Halliday Mills residents plea for help

A RESIDENT in a well-known Dundalk apartment complex beset by problems such as frequent parties and drug use has spoken about her experience there.

The problems facing Halliday Mills on Quay Street were raised at a recent Joint Policing Committee (JPC) meeting last Wednesday evening. The block of 83 apartments were refurbished and upgraded by Co-Operative Housing Ireland with the first tenants moving in to their apartments last January. Previously the site had been home to the infamous Ard Dealgan development which was a beacon for anti-social behaviour having lain empty for over ten years.

However, less than a year after the first tenants move on the new Halliday Mills development has quickly become embroiled with further cases of anti-social behaviour with some residents reporting cases of late night parties, drug and alcohol use as well as at least two cases of fires in the apartment complex including one just last Wednesday morning when residents had to evacuate their homes.

Halliday Mills residents were told that efforts are being made to address the anti-social behaviour.

One such resident told the Dundalk Leader that “a lot of problems are happening in the apartments” and “it’s quite upsetting as I like where I live, it’s very homey”.

“At the beginning when I first moved in there was one apartment that was constantly having parties on Tuesday and Wednesday nights,” she said.
“I rang the guards that night as it was still happening at 2am. They didn’t arrive. I also reported it to the housing and it was dealt with.

“The parties had stopped for about three weeks then began again. From what I know there is only one person living in this apartment but there is always four to six people there and smoking weed, which the smell is very strong.”

She added: “I don’t mind one or two people smoking it, people use it for medical reasons which I understand but in this case the people partying are all smoking it so it is extremely strong and comes through my vents.

“In the last weeks the fire alarms constantly go off for no random reason at all hours. Some very childish people are setting the off for no reason.
“It’s got to the point where people don’t leave their apartments as they know it isn’t a real fire.”
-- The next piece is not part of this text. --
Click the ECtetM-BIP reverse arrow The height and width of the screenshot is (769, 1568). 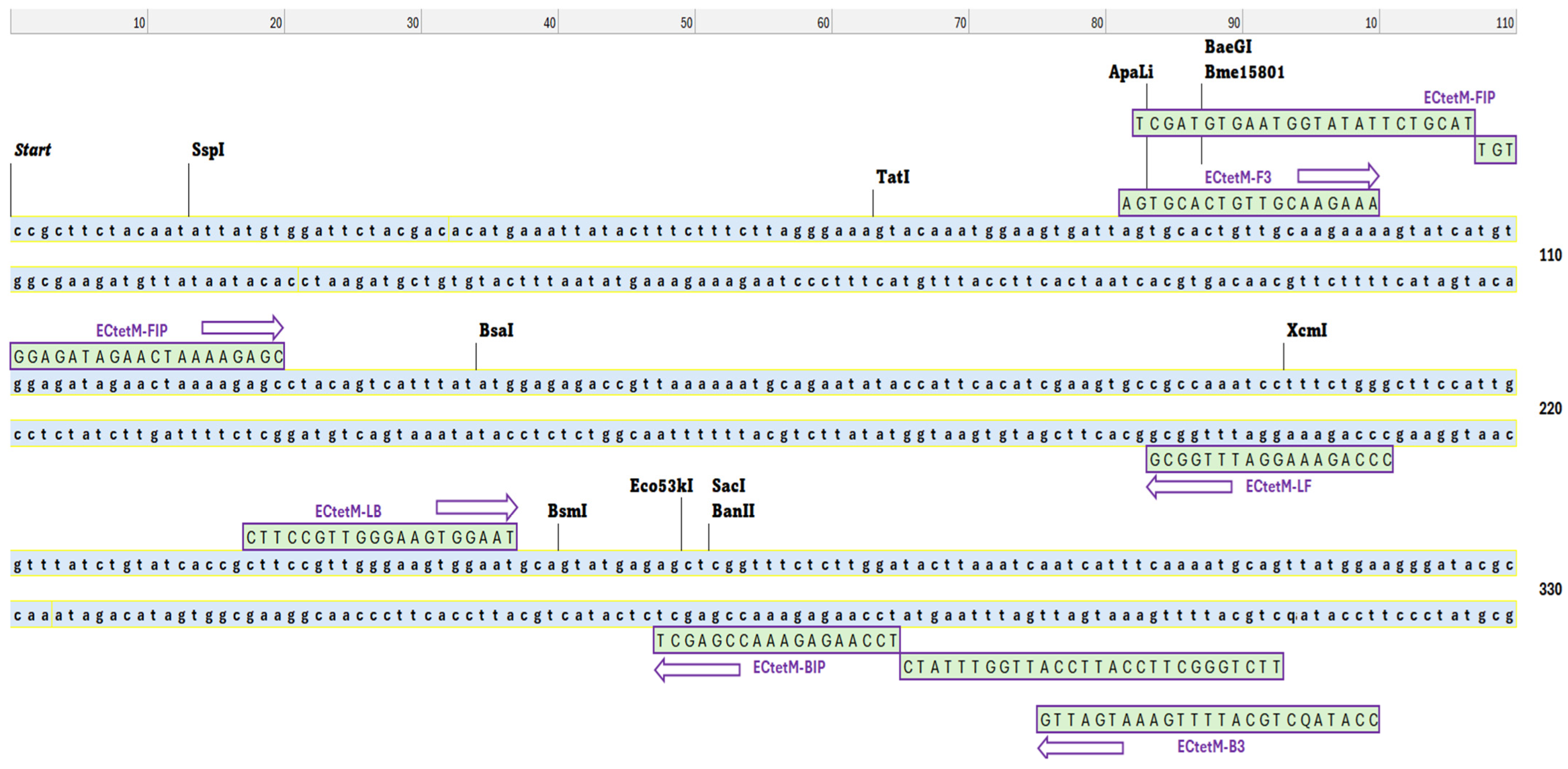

She concluded: “For the drug and alcohol use is getting out of hand, I can’t even sitting on my balcony without hearing people talk about drugs, selling drugs or high as kites.

“Throughout the night people bang on my door and neighbour’s doors trying to get in. They are either drunk, high or messing around. This I find quite terrifying as I live alone like a lot of others living in the building.”

Eoin Carroll, Co-operative Housing Ireland Policy and Communications Manager said in a statement: “Co-operative Housing Ireland actively engages with its members to support community projects, last year, for example, we supported dozens of initiatives and were finalists in the Chartered Institute of Housing Awards and the European Responsible Housing Awards.

“Supporting community is essential to what we do. We also encourage the importance of good relations with your neighbours.
“Across all our developments we respond proactively to issues and, when necessary, will begin the process of ending a tenancy.”
Eoin added: “We take anti-social behaviour very seriously and it is one of the grounds that can result in a tenancy being terminated.

“In relation to the fire, I would like to wholeheartedly thank those involved and their response, this includes: members living there, the fire service, the Gardaí, CHI staff and our security systems contractor.
“All fire detection, alarm and ventilation systems operated as designed and members went to the assembly areas as required. Most importantly, no one was harmed.”